EXTRACTED INFORMATION below:
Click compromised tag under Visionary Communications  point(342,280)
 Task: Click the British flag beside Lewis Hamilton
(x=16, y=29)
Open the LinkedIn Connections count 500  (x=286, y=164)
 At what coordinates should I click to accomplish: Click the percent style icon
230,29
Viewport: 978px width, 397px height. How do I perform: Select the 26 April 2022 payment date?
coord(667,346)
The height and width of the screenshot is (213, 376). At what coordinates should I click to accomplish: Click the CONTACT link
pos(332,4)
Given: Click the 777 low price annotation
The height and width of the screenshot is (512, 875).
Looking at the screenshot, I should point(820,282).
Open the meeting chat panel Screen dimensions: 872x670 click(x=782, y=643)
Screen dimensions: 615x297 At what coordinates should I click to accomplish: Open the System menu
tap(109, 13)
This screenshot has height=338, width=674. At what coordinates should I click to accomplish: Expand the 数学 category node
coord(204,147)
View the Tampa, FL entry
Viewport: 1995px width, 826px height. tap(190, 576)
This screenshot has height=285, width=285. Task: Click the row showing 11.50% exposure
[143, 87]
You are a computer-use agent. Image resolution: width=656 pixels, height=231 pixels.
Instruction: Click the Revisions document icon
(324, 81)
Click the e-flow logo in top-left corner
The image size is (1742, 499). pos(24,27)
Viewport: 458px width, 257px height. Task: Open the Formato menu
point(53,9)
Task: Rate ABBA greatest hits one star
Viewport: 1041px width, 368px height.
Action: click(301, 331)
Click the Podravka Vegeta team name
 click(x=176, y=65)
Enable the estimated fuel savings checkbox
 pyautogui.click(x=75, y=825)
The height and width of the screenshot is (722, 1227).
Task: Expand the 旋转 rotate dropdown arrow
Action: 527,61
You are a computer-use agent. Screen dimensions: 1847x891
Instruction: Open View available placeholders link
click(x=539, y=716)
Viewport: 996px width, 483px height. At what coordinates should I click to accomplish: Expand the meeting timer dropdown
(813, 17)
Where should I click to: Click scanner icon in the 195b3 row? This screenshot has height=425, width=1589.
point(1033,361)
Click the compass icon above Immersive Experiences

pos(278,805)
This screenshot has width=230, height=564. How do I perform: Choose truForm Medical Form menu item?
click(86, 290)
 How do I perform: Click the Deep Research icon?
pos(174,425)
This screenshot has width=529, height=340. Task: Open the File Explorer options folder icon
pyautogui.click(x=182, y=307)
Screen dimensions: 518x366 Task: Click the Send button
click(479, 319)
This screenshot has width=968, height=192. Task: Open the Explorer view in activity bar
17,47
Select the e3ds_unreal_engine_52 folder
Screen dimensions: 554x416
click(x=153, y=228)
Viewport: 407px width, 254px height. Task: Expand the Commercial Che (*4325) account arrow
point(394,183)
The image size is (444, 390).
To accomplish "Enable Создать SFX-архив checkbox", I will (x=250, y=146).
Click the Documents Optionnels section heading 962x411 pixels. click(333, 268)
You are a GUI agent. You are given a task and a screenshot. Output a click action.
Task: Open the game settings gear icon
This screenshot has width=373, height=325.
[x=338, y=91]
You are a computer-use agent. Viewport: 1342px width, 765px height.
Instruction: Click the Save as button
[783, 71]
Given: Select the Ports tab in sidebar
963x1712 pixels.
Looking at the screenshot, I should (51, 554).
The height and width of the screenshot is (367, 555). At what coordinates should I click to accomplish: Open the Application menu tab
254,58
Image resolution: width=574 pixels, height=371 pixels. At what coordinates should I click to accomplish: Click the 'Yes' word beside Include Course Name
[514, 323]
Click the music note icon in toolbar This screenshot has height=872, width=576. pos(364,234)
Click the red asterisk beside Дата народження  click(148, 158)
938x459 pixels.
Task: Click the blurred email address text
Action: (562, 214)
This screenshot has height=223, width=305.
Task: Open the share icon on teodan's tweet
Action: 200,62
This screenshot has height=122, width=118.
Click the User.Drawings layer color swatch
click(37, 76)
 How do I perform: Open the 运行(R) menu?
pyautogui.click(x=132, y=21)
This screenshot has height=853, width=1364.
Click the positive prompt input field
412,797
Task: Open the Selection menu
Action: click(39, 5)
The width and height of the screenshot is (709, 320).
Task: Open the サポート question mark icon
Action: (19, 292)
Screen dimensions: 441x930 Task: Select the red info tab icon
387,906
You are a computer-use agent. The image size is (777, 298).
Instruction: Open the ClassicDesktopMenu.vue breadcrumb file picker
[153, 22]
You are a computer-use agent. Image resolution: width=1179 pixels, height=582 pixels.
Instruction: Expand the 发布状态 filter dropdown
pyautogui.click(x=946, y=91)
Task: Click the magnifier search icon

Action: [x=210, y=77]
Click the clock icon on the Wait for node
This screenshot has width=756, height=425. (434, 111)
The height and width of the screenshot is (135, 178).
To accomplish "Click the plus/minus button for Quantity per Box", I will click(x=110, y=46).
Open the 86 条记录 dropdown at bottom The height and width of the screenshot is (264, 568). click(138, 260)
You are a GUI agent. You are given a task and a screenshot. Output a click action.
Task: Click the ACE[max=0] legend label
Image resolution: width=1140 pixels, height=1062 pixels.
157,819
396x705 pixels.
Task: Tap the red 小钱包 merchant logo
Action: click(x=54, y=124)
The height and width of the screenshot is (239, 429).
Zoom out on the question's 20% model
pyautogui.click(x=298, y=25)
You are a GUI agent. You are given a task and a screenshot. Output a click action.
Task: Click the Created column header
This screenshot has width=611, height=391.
End of EXTRACTED INFORMATION.
PROBLEM – The full set of records above must be reproduced exactly in the reply.

RESPONSE AREA –
Click compromised tag under Visionary Communications  point(342,280)
 Task: Click the British flag beside Lewis Hamilton
(x=16, y=29)
Open the LinkedIn Connections count 500  (x=286, y=164)
 At what coordinates should I click to accomplish: Click the percent style icon
230,29
Viewport: 978px width, 397px height. How do I perform: Select the 26 April 2022 payment date?
coord(667,346)
The height and width of the screenshot is (213, 376). At what coordinates should I click to accomplish: Click the CONTACT link
pos(332,4)
Given: Click the 777 low price annotation
The height and width of the screenshot is (512, 875).
Looking at the screenshot, I should point(820,282).
Open the meeting chat panel Screen dimensions: 872x670 click(x=782, y=643)
Screen dimensions: 615x297 At what coordinates should I click to accomplish: Open the System menu
tap(109, 13)
This screenshot has height=338, width=674. At what coordinates should I click to accomplish: Expand the 数学 category node
coord(204,147)
View the Tampa, FL entry
Viewport: 1995px width, 826px height. tap(190, 576)
This screenshot has height=285, width=285. Task: Click the row showing 11.50% exposure
[143, 87]
You are a computer-use agent. Image resolution: width=656 pixels, height=231 pixels.
Instruction: Click the Revisions document icon
(324, 81)
Click the e-flow logo in top-left corner
The image size is (1742, 499). pos(24,27)
Viewport: 458px width, 257px height. Task: Open the Formato menu
point(53,9)
Task: Rate ABBA greatest hits one star
Viewport: 1041px width, 368px height.
Action: click(301, 331)
Click the Podravka Vegeta team name
 click(x=176, y=65)
Enable the estimated fuel savings checkbox
 pyautogui.click(x=75, y=825)
The height and width of the screenshot is (722, 1227).
Task: Expand the 旋转 rotate dropdown arrow
Action: 527,61
You are a computer-use agent. Screen dimensions: 1847x891
Instruction: Open View available placeholders link
click(x=539, y=716)
Viewport: 996px width, 483px height. At what coordinates should I click to accomplish: Expand the meeting timer dropdown
(813, 17)
Where should I click to: Click scanner icon in the 195b3 row? This screenshot has height=425, width=1589.
point(1033,361)
Click the compass icon above Immersive Experiences

pos(278,805)
This screenshot has width=230, height=564. How do I perform: Choose truForm Medical Form menu item?
click(86, 290)
 How do I perform: Click the Deep Research icon?
pos(174,425)
This screenshot has width=529, height=340. Task: Open the File Explorer options folder icon
pyautogui.click(x=182, y=307)
Screen dimensions: 518x366 Task: Click the Send button
click(479, 319)
This screenshot has width=968, height=192. Task: Open the Explorer view in activity bar
17,47
Select the e3ds_unreal_engine_52 folder
Screen dimensions: 554x416
click(x=153, y=228)
Viewport: 407px width, 254px height. Task: Expand the Commercial Che (*4325) account arrow
point(394,183)
The image size is (444, 390).
To accomplish "Enable Создать SFX-архив checkbox", I will (x=250, y=146).
Click the Documents Optionnels section heading 962x411 pixels. click(333, 268)
You are a GUI agent. You are given a task and a screenshot. Output a click action.
Task: Open the game settings gear icon
This screenshot has width=373, height=325.
[x=338, y=91]
You are a computer-use agent. Viewport: 1342px width, 765px height.
Instruction: Click the Save as button
[783, 71]
Given: Select the Ports tab in sidebar
963x1712 pixels.
Looking at the screenshot, I should (51, 554).
The height and width of the screenshot is (367, 555). At what coordinates should I click to accomplish: Open the Application menu tab
254,58
Image resolution: width=574 pixels, height=371 pixels. At what coordinates should I click to accomplish: Click the 'Yes' word beside Include Course Name
[514, 323]
Click the music note icon in toolbar This screenshot has height=872, width=576. pos(364,234)
Click the red asterisk beside Дата народження  click(148, 158)
938x459 pixels.
Task: Click the blurred email address text
Action: (562, 214)
This screenshot has height=223, width=305.
Task: Open the share icon on teodan's tweet
Action: 200,62
This screenshot has height=122, width=118.
Click the User.Drawings layer color swatch
click(37, 76)
 How do I perform: Open the 运行(R) menu?
pyautogui.click(x=132, y=21)
This screenshot has height=853, width=1364.
Click the positive prompt input field
412,797
Task: Open the Selection menu
Action: click(39, 5)
The width and height of the screenshot is (709, 320).
Task: Open the サポート question mark icon
Action: (19, 292)
Screen dimensions: 441x930 Task: Select the red info tab icon
387,906
You are a computer-use agent. The image size is (777, 298).
Instruction: Open the ClassicDesktopMenu.vue breadcrumb file picker
[153, 22]
You are a computer-use agent. Image resolution: width=1179 pixels, height=582 pixels.
Instruction: Expand the 发布状态 filter dropdown
pyautogui.click(x=946, y=91)
Task: Click the magnifier search icon

Action: [x=210, y=77]
Click the clock icon on the Wait for node
This screenshot has width=756, height=425. (434, 111)
The height and width of the screenshot is (135, 178).
To accomplish "Click the plus/minus button for Quantity per Box", I will click(x=110, y=46).
Open the 86 条记录 dropdown at bottom The height and width of the screenshot is (264, 568). click(138, 260)
You are a GUI agent. You are given a task and a screenshot. Output a click action.
Task: Click the ACE[max=0] legend label
Image resolution: width=1140 pixels, height=1062 pixels.
157,819
396x705 pixels.
Task: Tap the red 小钱包 merchant logo
Action: click(x=54, y=124)
The height and width of the screenshot is (239, 429).
Zoom out on the question's 20% model
pyautogui.click(x=298, y=25)
You are a GUI agent. You are given a task and a screenshot. Output a click action.
Task: Click the Created column header
This screenshot has width=611, height=391.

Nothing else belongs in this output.